- **Problem description**
Repeat every one of the items below verbatim, leaving each line unchanged.
begin Data
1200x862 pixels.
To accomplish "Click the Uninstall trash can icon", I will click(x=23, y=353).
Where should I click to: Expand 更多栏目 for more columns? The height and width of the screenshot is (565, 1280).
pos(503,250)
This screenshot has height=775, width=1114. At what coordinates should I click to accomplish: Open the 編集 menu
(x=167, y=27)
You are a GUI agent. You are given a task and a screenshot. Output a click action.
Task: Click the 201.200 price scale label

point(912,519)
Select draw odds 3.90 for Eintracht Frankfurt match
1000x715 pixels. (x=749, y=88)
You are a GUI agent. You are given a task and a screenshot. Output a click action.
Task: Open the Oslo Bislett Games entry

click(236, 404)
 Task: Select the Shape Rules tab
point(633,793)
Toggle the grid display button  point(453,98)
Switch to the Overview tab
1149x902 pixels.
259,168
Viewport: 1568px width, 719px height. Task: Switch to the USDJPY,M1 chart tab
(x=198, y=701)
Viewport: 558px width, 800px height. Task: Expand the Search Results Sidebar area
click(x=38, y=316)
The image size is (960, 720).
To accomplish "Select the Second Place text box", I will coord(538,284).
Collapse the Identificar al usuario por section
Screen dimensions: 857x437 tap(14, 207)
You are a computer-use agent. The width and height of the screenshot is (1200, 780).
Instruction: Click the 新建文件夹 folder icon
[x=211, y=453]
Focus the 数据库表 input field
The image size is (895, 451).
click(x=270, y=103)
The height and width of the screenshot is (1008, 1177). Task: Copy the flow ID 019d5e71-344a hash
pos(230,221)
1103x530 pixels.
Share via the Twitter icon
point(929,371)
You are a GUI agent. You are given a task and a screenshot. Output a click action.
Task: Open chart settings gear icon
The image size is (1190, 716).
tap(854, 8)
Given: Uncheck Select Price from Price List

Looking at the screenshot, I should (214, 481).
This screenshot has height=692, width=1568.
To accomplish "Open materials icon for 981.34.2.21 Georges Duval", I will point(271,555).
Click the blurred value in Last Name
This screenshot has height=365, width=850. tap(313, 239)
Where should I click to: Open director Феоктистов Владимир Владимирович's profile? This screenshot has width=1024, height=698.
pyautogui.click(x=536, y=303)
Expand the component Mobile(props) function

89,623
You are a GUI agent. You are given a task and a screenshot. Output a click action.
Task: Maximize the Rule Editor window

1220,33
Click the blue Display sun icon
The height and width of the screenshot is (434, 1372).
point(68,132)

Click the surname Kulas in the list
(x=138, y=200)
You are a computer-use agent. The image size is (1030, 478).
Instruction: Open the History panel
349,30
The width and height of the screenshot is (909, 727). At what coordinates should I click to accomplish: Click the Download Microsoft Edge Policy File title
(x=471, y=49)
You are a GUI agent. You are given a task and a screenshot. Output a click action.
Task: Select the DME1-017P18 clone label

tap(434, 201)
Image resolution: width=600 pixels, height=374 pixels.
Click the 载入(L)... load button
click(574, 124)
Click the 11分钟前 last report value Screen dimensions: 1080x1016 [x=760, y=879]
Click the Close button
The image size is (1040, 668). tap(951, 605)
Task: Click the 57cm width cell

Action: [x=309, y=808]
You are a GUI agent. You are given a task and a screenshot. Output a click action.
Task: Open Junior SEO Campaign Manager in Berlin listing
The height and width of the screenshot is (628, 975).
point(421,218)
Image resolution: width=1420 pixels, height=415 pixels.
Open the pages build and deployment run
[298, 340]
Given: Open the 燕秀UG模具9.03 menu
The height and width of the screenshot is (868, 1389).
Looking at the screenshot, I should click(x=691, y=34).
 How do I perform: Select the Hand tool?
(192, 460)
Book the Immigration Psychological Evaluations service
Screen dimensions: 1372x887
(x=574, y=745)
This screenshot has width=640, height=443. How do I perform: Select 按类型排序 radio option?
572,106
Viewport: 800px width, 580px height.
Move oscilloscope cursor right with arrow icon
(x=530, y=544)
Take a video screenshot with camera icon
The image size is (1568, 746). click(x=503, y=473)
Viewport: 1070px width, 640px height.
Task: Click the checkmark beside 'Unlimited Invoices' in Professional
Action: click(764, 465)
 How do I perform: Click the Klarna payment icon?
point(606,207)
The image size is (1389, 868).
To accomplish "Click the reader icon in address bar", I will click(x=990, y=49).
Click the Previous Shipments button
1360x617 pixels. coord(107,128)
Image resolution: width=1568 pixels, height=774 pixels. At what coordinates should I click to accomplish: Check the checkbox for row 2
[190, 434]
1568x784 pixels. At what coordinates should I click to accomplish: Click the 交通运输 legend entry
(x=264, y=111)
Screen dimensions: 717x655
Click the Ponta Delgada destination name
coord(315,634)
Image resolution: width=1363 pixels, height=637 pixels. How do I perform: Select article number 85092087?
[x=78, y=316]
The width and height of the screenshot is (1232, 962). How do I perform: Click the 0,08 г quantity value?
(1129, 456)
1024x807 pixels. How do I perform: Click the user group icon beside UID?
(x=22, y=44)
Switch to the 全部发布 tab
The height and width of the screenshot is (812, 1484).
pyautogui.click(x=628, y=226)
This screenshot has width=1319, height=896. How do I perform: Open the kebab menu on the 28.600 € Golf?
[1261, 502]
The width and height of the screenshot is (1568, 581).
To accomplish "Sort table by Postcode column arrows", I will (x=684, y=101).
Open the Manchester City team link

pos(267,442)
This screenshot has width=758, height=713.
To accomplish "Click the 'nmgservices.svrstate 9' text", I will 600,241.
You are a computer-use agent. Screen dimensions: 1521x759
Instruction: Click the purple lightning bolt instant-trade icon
end Data
- **Finished exercise**
1200x862 pixels.
To accomplish "Click the Uninstall trash can icon", I will click(x=23, y=353).
Where should I click to: Expand 更多栏目 for more columns? The height and width of the screenshot is (565, 1280).
pos(503,250)
This screenshot has height=775, width=1114. At what coordinates should I click to accomplish: Open the 編集 menu
(x=167, y=27)
You are a GUI agent. You are given a task and a screenshot. Output a click action.
Task: Click the 201.200 price scale label

point(912,519)
Select draw odds 3.90 for Eintracht Frankfurt match
1000x715 pixels. (x=749, y=88)
You are a GUI agent. You are given a task and a screenshot. Output a click action.
Task: Open the Oslo Bislett Games entry

click(236, 404)
 Task: Select the Shape Rules tab
point(633,793)
Toggle the grid display button  point(453,98)
Switch to the Overview tab
1149x902 pixels.
259,168
Viewport: 1568px width, 719px height. Task: Switch to the USDJPY,M1 chart tab
(x=198, y=701)
Viewport: 558px width, 800px height. Task: Expand the Search Results Sidebar area
click(x=38, y=316)
The image size is (960, 720).
To accomplish "Select the Second Place text box", I will coord(538,284).
Collapse the Identificar al usuario por section
Screen dimensions: 857x437 tap(14, 207)
You are a computer-use agent. The width and height of the screenshot is (1200, 780).
Instruction: Click the 新建文件夹 folder icon
[x=211, y=453]
Focus the 数据库表 input field
The image size is (895, 451).
click(x=270, y=103)
The height and width of the screenshot is (1008, 1177). Task: Copy the flow ID 019d5e71-344a hash
pos(230,221)
1103x530 pixels.
Share via the Twitter icon
point(929,371)
You are a GUI agent. You are given a task and a screenshot. Output a click action.
Task: Open chart settings gear icon
The image size is (1190, 716).
tap(854, 8)
Given: Uncheck Select Price from Price List

Looking at the screenshot, I should (214, 481).
This screenshot has height=692, width=1568.
To accomplish "Open materials icon for 981.34.2.21 Georges Duval", I will point(271,555).
Click the blurred value in Last Name
This screenshot has height=365, width=850. tap(313, 239)
Where should I click to: Open director Феоктистов Владимир Владимирович's profile? This screenshot has width=1024, height=698.
pyautogui.click(x=536, y=303)
Expand the component Mobile(props) function

89,623
You are a GUI agent. You are given a task and a screenshot. Output a click action.
Task: Maximize the Rule Editor window

1220,33
Click the blue Display sun icon
The height and width of the screenshot is (434, 1372).
point(68,132)

Click the surname Kulas in the list
(x=138, y=200)
You are a computer-use agent. The image size is (1030, 478).
Instruction: Open the History panel
349,30
The width and height of the screenshot is (909, 727). At what coordinates should I click to accomplish: Click the Download Microsoft Edge Policy File title
(x=471, y=49)
You are a GUI agent. You are given a task and a screenshot. Output a click action.
Task: Select the DME1-017P18 clone label

tap(434, 201)
Image resolution: width=600 pixels, height=374 pixels.
Click the 载入(L)... load button
click(574, 124)
Click the 11分钟前 last report value Screen dimensions: 1080x1016 [x=760, y=879]
Click the Close button
The image size is (1040, 668). tap(951, 605)
Task: Click the 57cm width cell

Action: [x=309, y=808]
You are a GUI agent. You are given a task and a screenshot. Output a click action.
Task: Open Junior SEO Campaign Manager in Berlin listing
The height and width of the screenshot is (628, 975).
point(421,218)
Image resolution: width=1420 pixels, height=415 pixels.
Open the pages build and deployment run
[298, 340]
Given: Open the 燕秀UG模具9.03 menu
The height and width of the screenshot is (868, 1389).
Looking at the screenshot, I should click(x=691, y=34).
 How do I perform: Select the Hand tool?
(192, 460)
Book the Immigration Psychological Evaluations service
Screen dimensions: 1372x887
(x=574, y=745)
This screenshot has width=640, height=443. How do I perform: Select 按类型排序 radio option?
572,106
Viewport: 800px width, 580px height.
Move oscilloscope cursor right with arrow icon
(x=530, y=544)
Take a video screenshot with camera icon
The image size is (1568, 746). click(x=503, y=473)
Viewport: 1070px width, 640px height.
Task: Click the checkmark beside 'Unlimited Invoices' in Professional
Action: click(764, 465)
 How do I perform: Click the Klarna payment icon?
point(606,207)
The image size is (1389, 868).
To accomplish "Click the reader icon in address bar", I will click(x=990, y=49).
Click the Previous Shipments button
1360x617 pixels. coord(107,128)
Image resolution: width=1568 pixels, height=774 pixels. At what coordinates should I click to accomplish: Check the checkbox for row 2
[190, 434]
1568x784 pixels. At what coordinates should I click to accomplish: Click the 交通运输 legend entry
(x=264, y=111)
Screen dimensions: 717x655
Click the Ponta Delgada destination name
coord(315,634)
Image resolution: width=1363 pixels, height=637 pixels. How do I perform: Select article number 85092087?
[x=78, y=316]
The width and height of the screenshot is (1232, 962). How do I perform: Click the 0,08 г quantity value?
(1129, 456)
1024x807 pixels. How do I perform: Click the user group icon beside UID?
(x=22, y=44)
Switch to the 全部发布 tab
The height and width of the screenshot is (812, 1484).
pyautogui.click(x=628, y=226)
This screenshot has width=1319, height=896. How do I perform: Open the kebab menu on the 28.600 € Golf?
[1261, 502]
The width and height of the screenshot is (1568, 581).
To accomplish "Sort table by Postcode column arrows", I will (x=684, y=101).
Open the Manchester City team link

pos(267,442)
This screenshot has width=758, height=713.
To accomplish "Click the 'nmgservices.svrstate 9' text", I will 600,241.
You are a computer-use agent. Screen dimensions: 1521x759
Instruction: Click the purple lightning bolt instant-trade icon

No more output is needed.